Diocesan Native Female Training School (DNFTS, Chinese: 曰字樓女館) was a school under the Anglican Church of Hong Kong in the 19th century, founded in 1860 and closed down in 1868. Its premises now belong to today's Bonham Road Government Primary School(般咸道官立小學). In 1869, another institution called Diocesan Home and Orphanage (DHO, later renamed Diocesan School and Orphanage, and now known as Diocesan Boys' School) was founded in the same place. Due to the obvious differences in founding groups, vision of education, personnel arrangement and students’ background, DNFTS has been regarded only as a forerunner, and called ‘the First Foundation’ by DHO and later DBS. Using 1869 as its founding year, DBS calls itself ‘the Second Foundation’. As for Diocesan Girls' School, founded in Rose Villas near DSO in 1899, it claims to be the successor of DNFTS and traces the founding year back to 1860.

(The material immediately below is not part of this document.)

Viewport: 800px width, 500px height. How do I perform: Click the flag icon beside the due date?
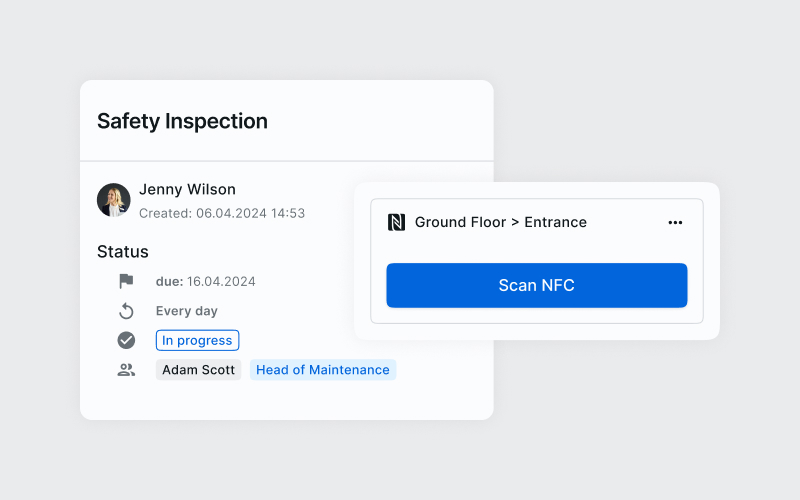coord(126,281)
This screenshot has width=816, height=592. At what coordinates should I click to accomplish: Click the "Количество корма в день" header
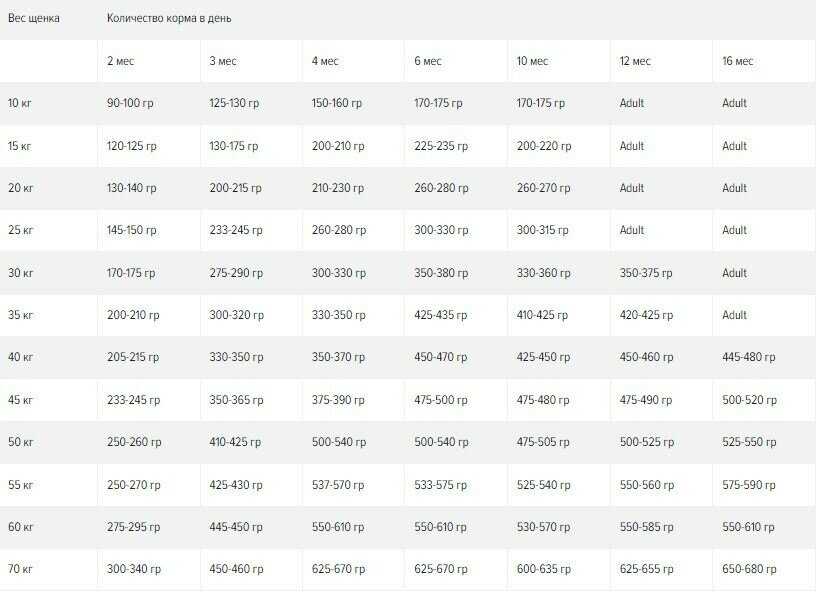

In 1860, DNFTS was co-founded by the Society for the Promotion of Female Education in the Far East (FES) and Lady Lydia Smith, the wife of the first Bishop of Victoria, with Lady Robinson, the wife of the governor, as the patroness. The school aimed to provide Christian education to the local females. The students were trained to be teachers of English and missionaries, and supposed to be future Christian wives of the graduates of St. Paul's College, Hong Kong, the largest school under the Anglican Church. In those days, the converted male students of St. Paul’s usually faced the problem of marrying ‘heathen’ women. It was expected that the founding of DNFTS could alleviate this difficult situation.
Around 1860, DNFTS appealed for teachers to serve in. Ms. Susan Baxter, an English lady, responded the call and left for Hong Kong in April. On arrival she learnt that the local ladies’ committee had already appointed a teacher to the position she hoped to fill, and the mission of DNFTS was somewhat different from her expectation, so she set up several vernacular schools herself. In 1862, Ms. M.A.W. Eaton was appointed as the superintendent of DNFTS, while a concrete house was built up in a paddy field by the Bonham Road in the same year. Teaching, boarding and all the activities were accommodated there.